### SOURCE DATA
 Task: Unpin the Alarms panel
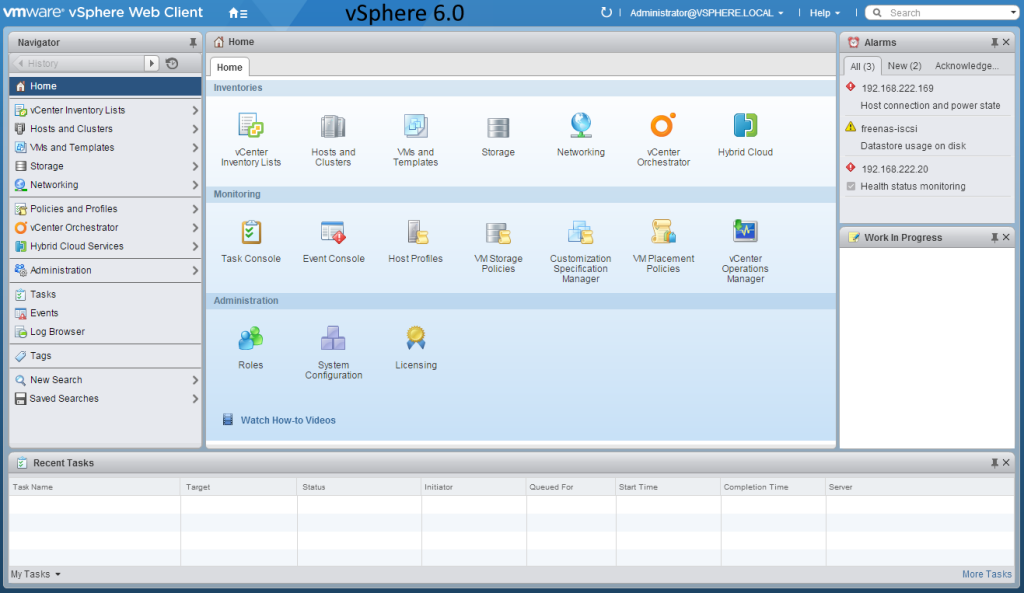pos(995,42)
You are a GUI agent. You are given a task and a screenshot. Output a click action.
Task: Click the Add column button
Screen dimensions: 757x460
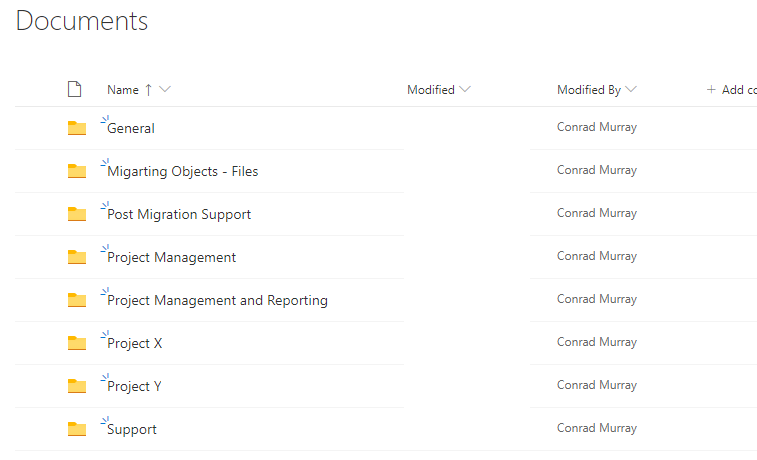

### WHAT THE EXERCISE ASKS
Go through the listing above and write it all out exactly, leaving out any picture.

### COMPLETED TASK
 Task: Unpin the Alarms panel
pos(995,42)
You are a GUI agent. You are given a task and a screenshot. Output a click action.
Task: Click the Add column button
Screen dimensions: 757x460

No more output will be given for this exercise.